The woman I was before cancer, and the woman I’m becoming.

 The Woman 

I   Was 

Before Cancer,
 and

 the  Woman 

I’m Becoming


The woman I was before cancer?
Young. Wild. Free.

No joke, I was always doing something out of left field. I never slowed down long enough to really think about why. I was that person who knew someone from every friend group in school but somehow still felt like I didn’t truly belong anywhere. When you’re overstimulated all the time, it’s hard to get close to anyone. You feel too different, too much, too something.

Athletics and music were my escape. Cheer, track, constantly outside — I looked like a normal kid, but I was struggling hard underneath. ADHD and autism weren’t really talked about back then. I wasn’t diagnosed until fourth grade. I could master anything quickly, but sitting still? Taking a test? Forget it.

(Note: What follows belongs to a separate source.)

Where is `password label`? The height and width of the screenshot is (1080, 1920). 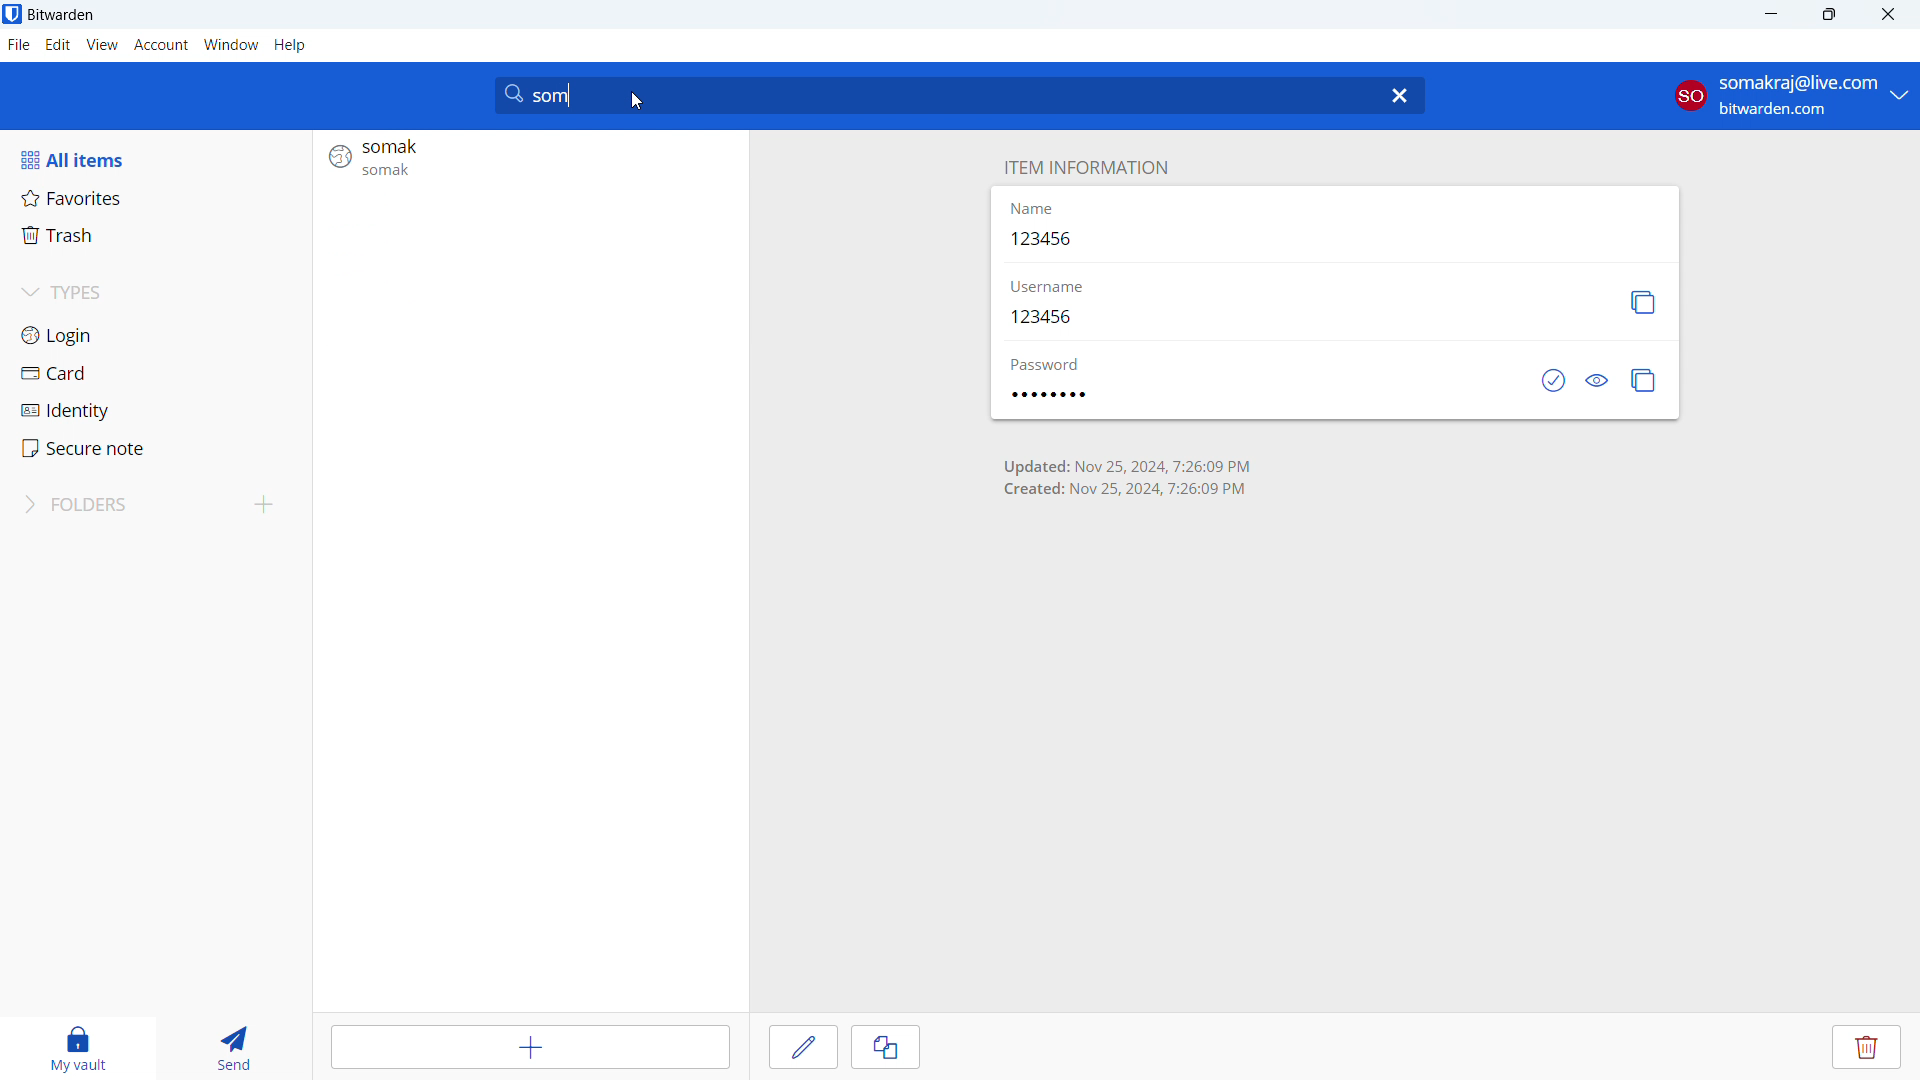 password label is located at coordinates (1052, 361).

That’s actually what pushed me into teaching. I wanted my kids to know they were loved — not for what they could put on paper, but for who they were. I wanted them to walk out of my classroom lighter, happier, and more loved than when they walked in.


Trying to Fill a God-Sized Hole

                Being young, wild, and free sounds fun — but honestly? It never filled me.
                There’s only so much peace you can fake when nothing around you feels real.

I was surrounded by people, but none of them really knew me. No friendship felt full. No adventure felt enough. I grew up going to church, but when my friends stopped going, I drifted too. We were all just trying to fill a void that only the Lord could ever really fill.

Back then, I didn’t understand. 

I thought, If God loves us so much, why let bad things happen?
It took getting the “C” to realize how wrong I was.

Hebrews 12:6 (NIV): 

“Because the Lord disciplines the one he loves, and he chastens everyone he accepts as his son.”

Things don’t happen because God hates us. They happen because He loves us — enough to refine us, teach us, and bring us closer to Him.

I know this might sound wild, but I always knew deep down I was going to have cancer. From the time I was about 11, it was like something in my spirit just knew. So when the diagnosis came, I wasn’t surprised; just… quiet. Devastated, I recall telling a good friend that I didn't want this to change me.

When you walk with the Lord, you can’t always explain it to people who don’t. It’s a knowing. A peace that sits deep in your soul even when life makes no sense. I don’t get it right every day, not even close, but I try to reach for Him daily. His love is like a parent’s love for their child. Constant, patient, always there. But just like any relationship, you have to show up for it, too. You have to work at it everyday, just like we all do in our everyday relationships, you have to show up like a partner with the Lord


Learning What Strength Really Means

After the C, after the chaos, the Lord gave me a new definition of strength.

For me, 

strength isn’t about being loud 

or proving a point anymore.

It’s knowing when to be still.
It’s choosing peace over reaction.
It’s shutting up (yeah, I said it) when you want to scream and just letting God handle it.

That’s real strength.

When I was younger, I thought I’d be the biggest, baddest woman out there, the one who didn’t take anything from anyone. Now I realize God built me to serve, not to shine for myself. I’m still me — still a little wild, still got my edge — but now it’s anchored in purpose.

Proverbs 3:5–6 (NIV):

 

Trust in the Lord with all your heart and lean not on your own understanding; in all your ways submit to him, and he will make your paths straight.”

Motherhood and Miracles

Motherhood changed everything. It showed me what unconditional love really looks like.
The love I have for my son 

 that fierce, protective, constant love 

 that’s how God loves us. 

Watching him grow, learn, and just be reminds me daily that I’m still here. I still get to witness it all. That’s grace. That’s mercy. That’s purpose.

What I Want You to Remember

If you’re reading this, I want you to remember this one thing: you have a choice.
If your world keeps falling apart, if you feel like peace never stays, seek truth.
Find what really fills you — not what distracts you.

Never let anyone make you feel small. Remember David defeated Goliath, not because he was strong, but because he walked with the Lord.

1 Samuel 17:47 (NIV): “The battle is the Lord’s, and he will give all of you into our hands.”

With God beside you, nothing can stop you. The only thing that can truly defeat you… is you.